She had always been an imaginative child.
Nobody would have suspected that the large cardboard box that sat snugly in the far corner of her bedroom, the one that the new refrigerator had come in last year, was in fact a time machine. Well, not exactly a time machine, yet. It was a work in progress. It was being built. When she had asked her parents if she could have the box in her room, they had been surprisingly tolerant about it. Carrying it up to her room had been a difficult thing and quite a drama. Her parents had found a fair measure of humour in the thing.
It had a small opening on the side, much like a dog-flap. Inside, was a small podium, on top of which was mounted the main control unit. It had taken several months to accrue all the materials necessary. These had been mainly easy to acquire things, such as empty tissue boxes, kitchen foil, rubber bands, empty cans, sticky tape, contact adhesive, lengths of wire, in fact, a great deal of wire. When she first began building it she had hoped it would be like the Tardis, very much bigger on the inside than on the outside, but it wasn’t. However, it was truly remarkable that the whole thing ran on just two ‘triple a’ batteries.

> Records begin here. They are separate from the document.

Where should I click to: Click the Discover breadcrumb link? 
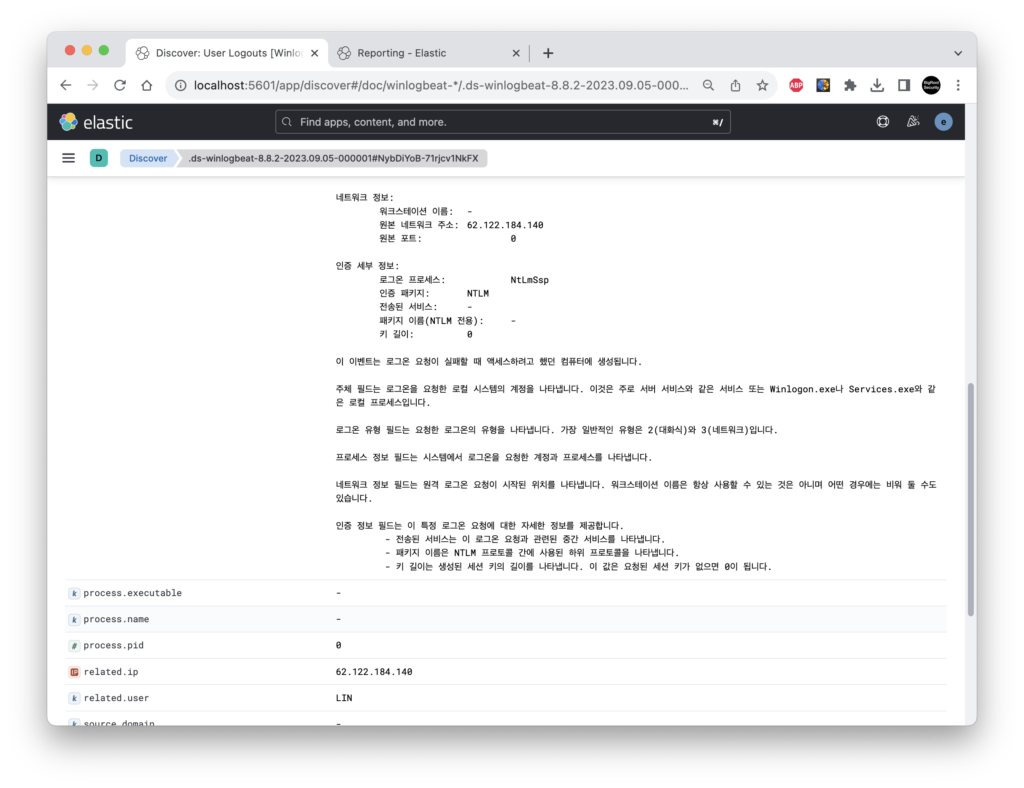(x=147, y=158)
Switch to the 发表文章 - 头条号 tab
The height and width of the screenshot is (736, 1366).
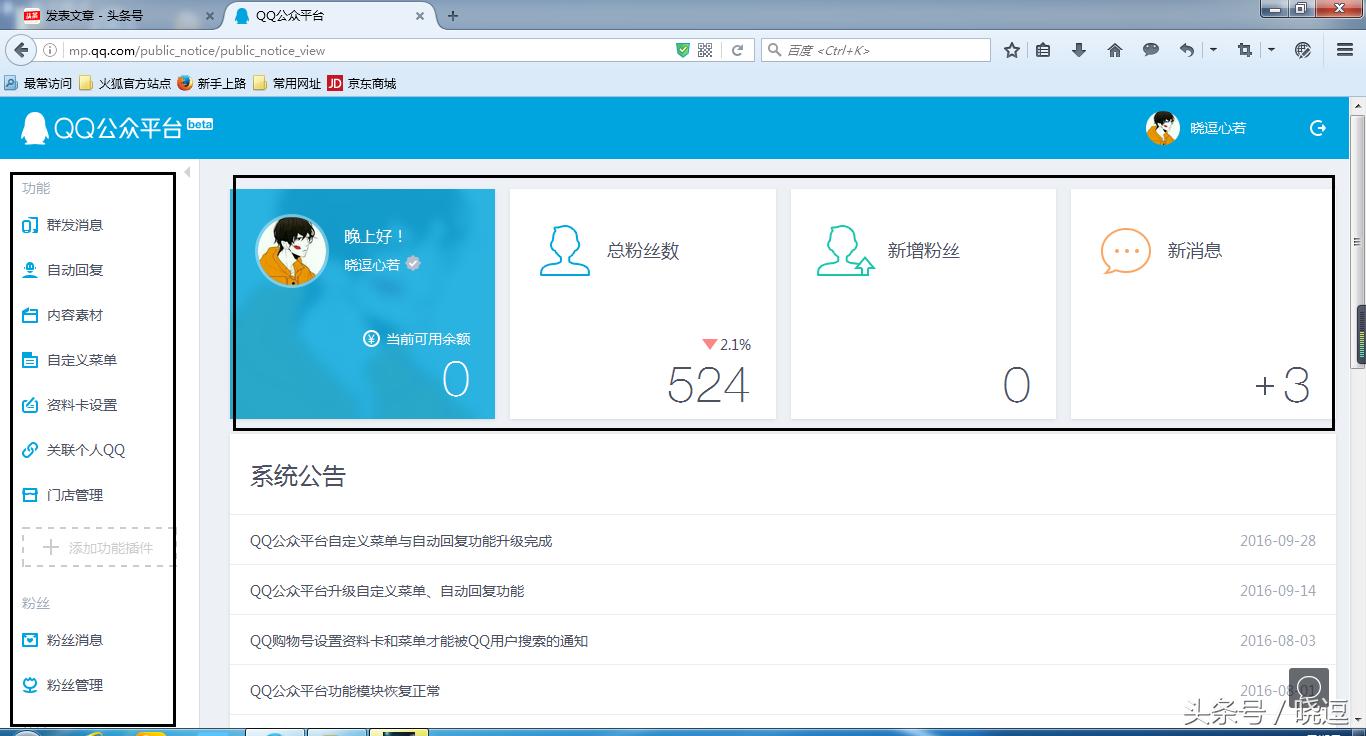[110, 16]
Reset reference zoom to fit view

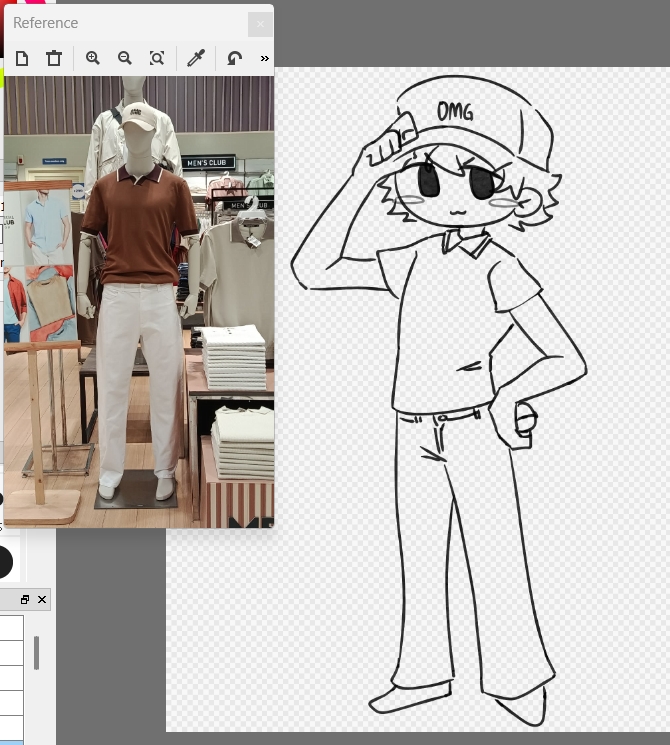[157, 59]

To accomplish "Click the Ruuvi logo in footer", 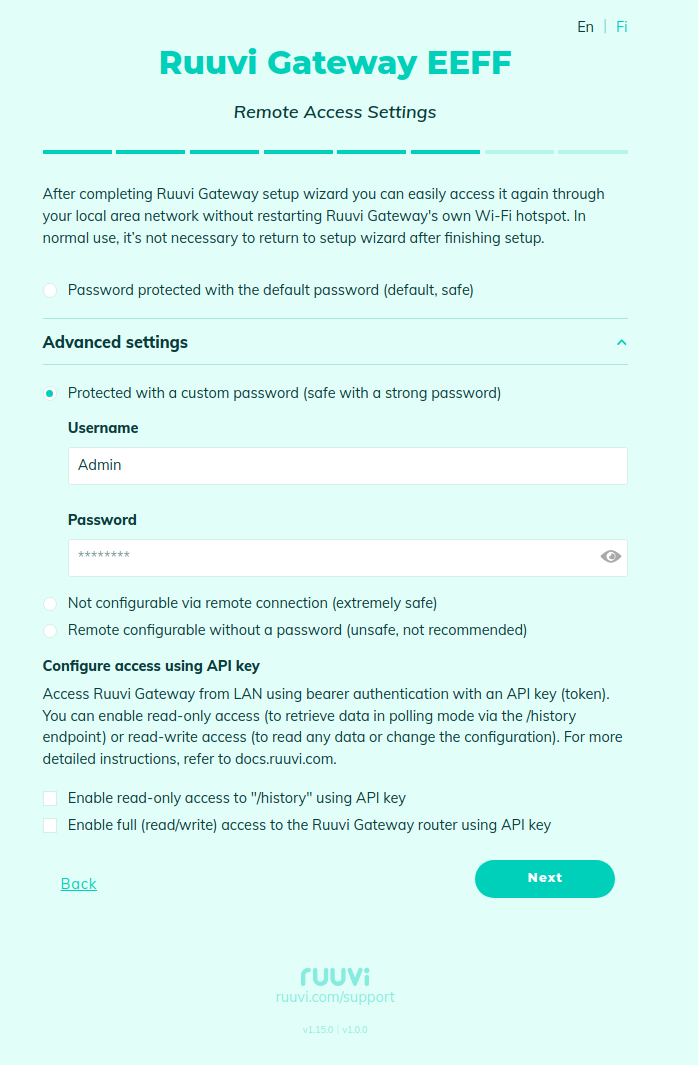I will click(x=335, y=975).
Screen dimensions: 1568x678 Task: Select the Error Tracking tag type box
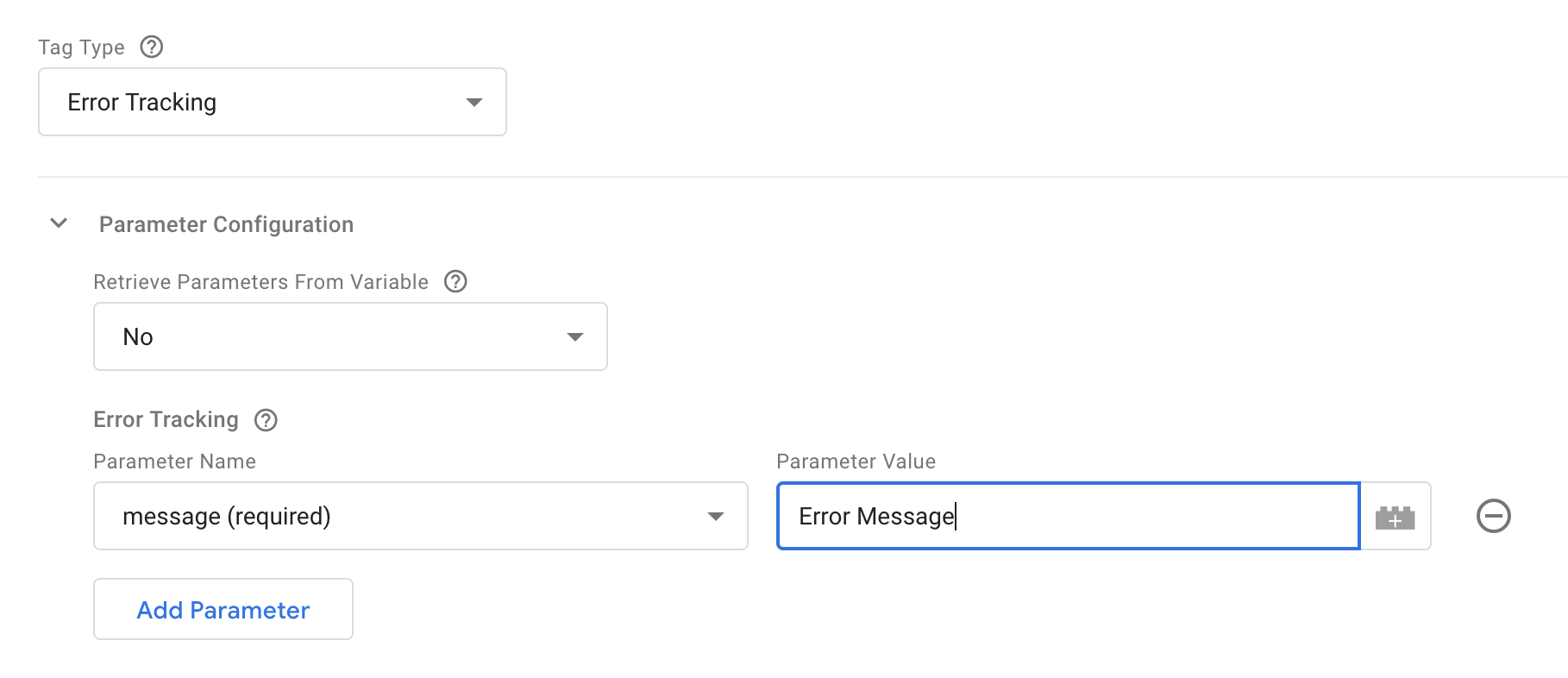(x=272, y=102)
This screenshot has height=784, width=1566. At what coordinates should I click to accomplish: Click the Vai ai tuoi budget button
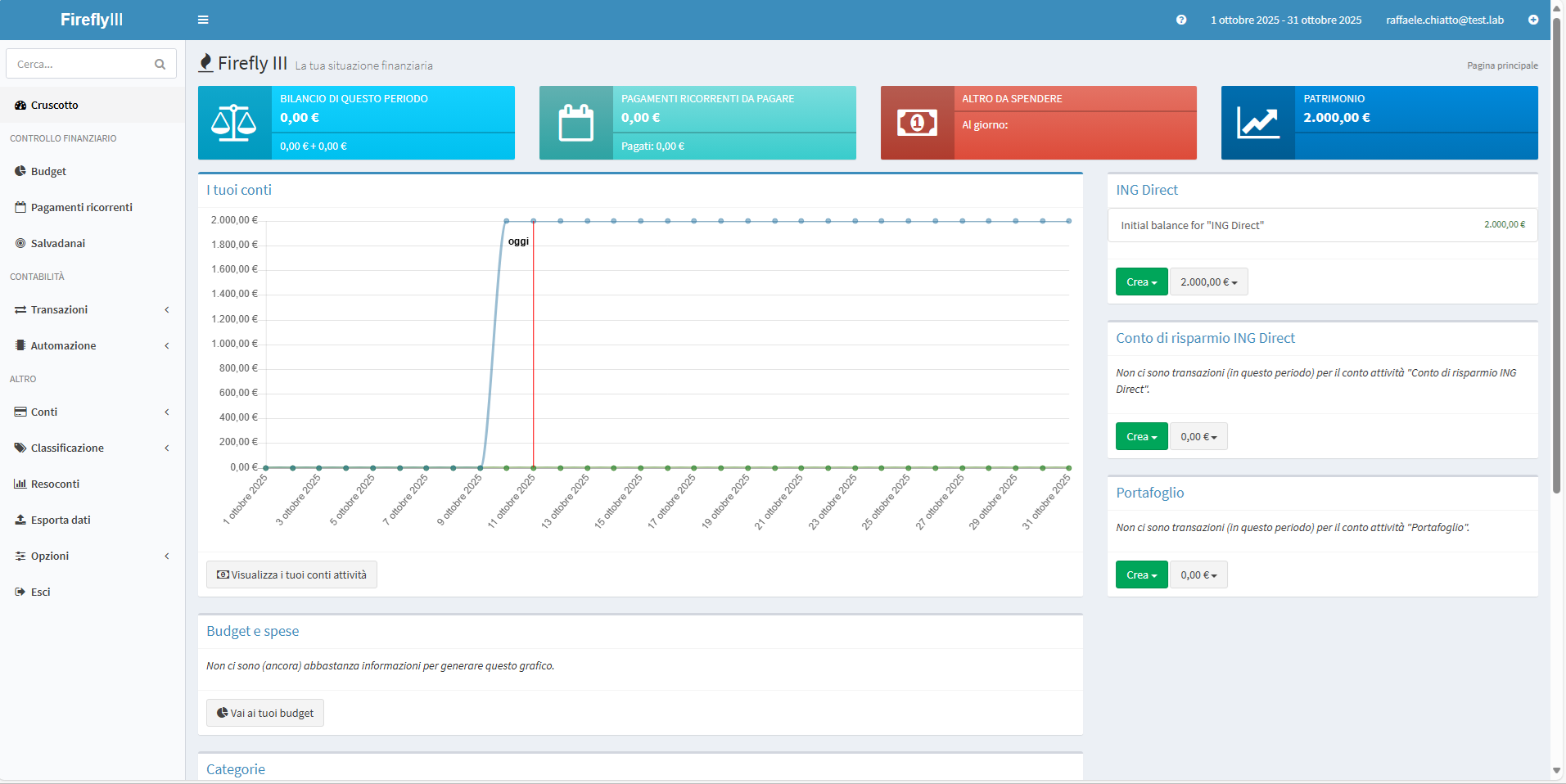pyautogui.click(x=265, y=713)
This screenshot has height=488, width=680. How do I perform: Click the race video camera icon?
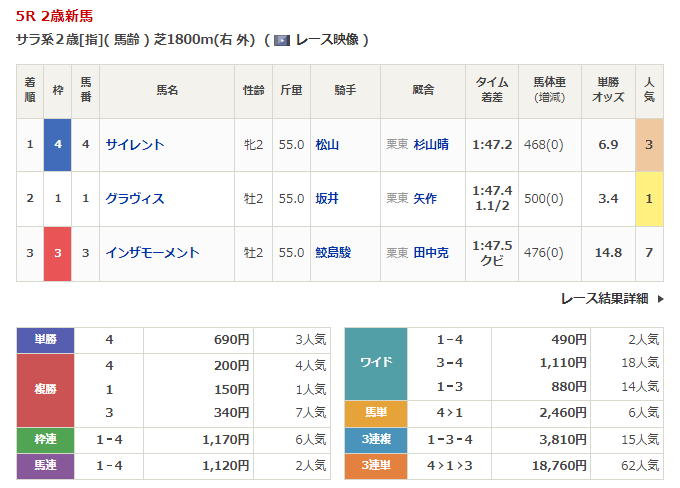point(282,41)
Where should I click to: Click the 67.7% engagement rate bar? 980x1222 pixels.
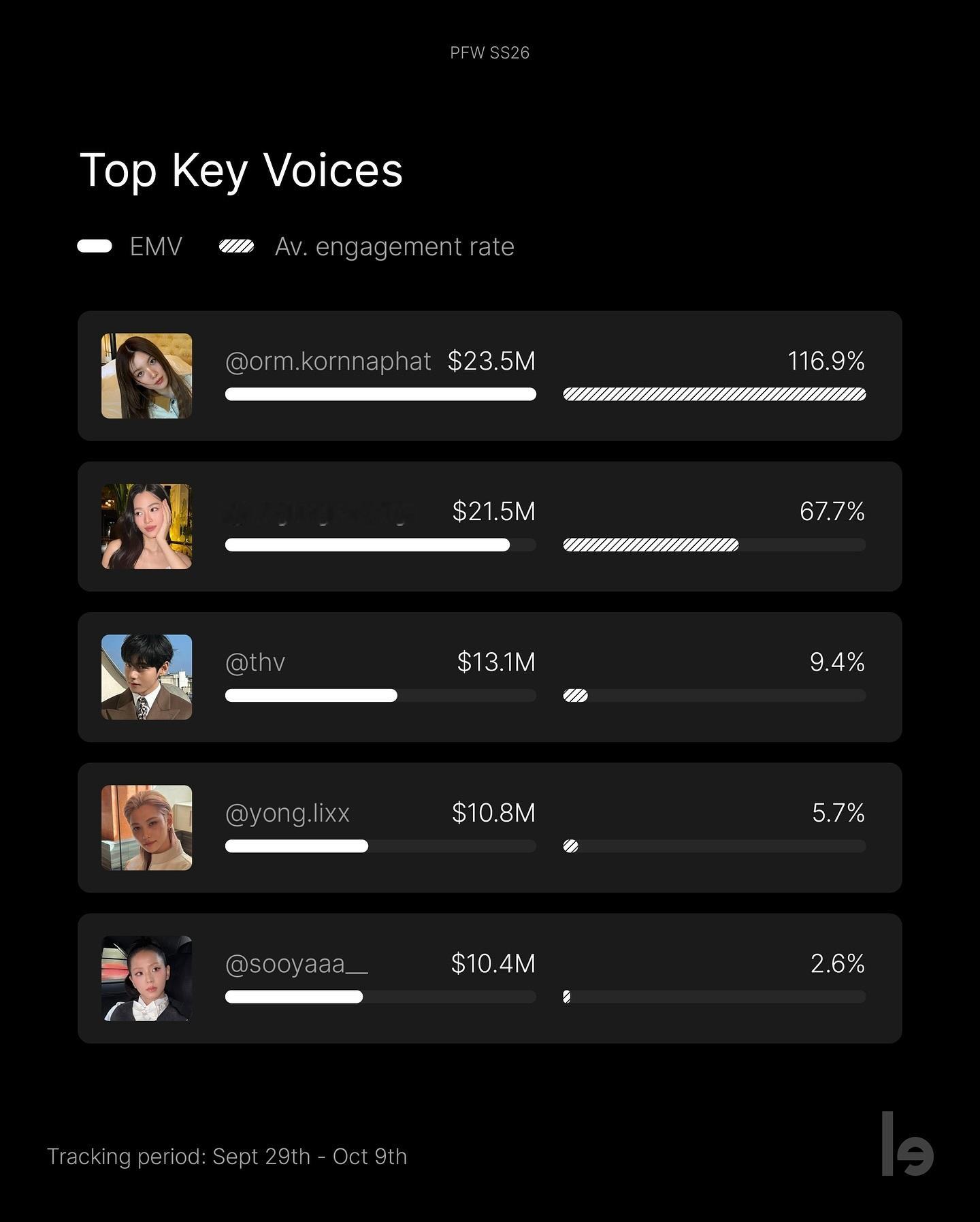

As the time drew closer and closer to the evening when it was planned to activate it, she found it extremely hard suppressing her excitement. This, together with the idea of surprising and impressing her parents. She thought this outcome would be an added bonus. Unfortunately, she hadn’t fully thought the whole thing through properly.
On the morning she went missing, all the usual reports and enquiries started up.
It was several days before anybody noted the absence of the box.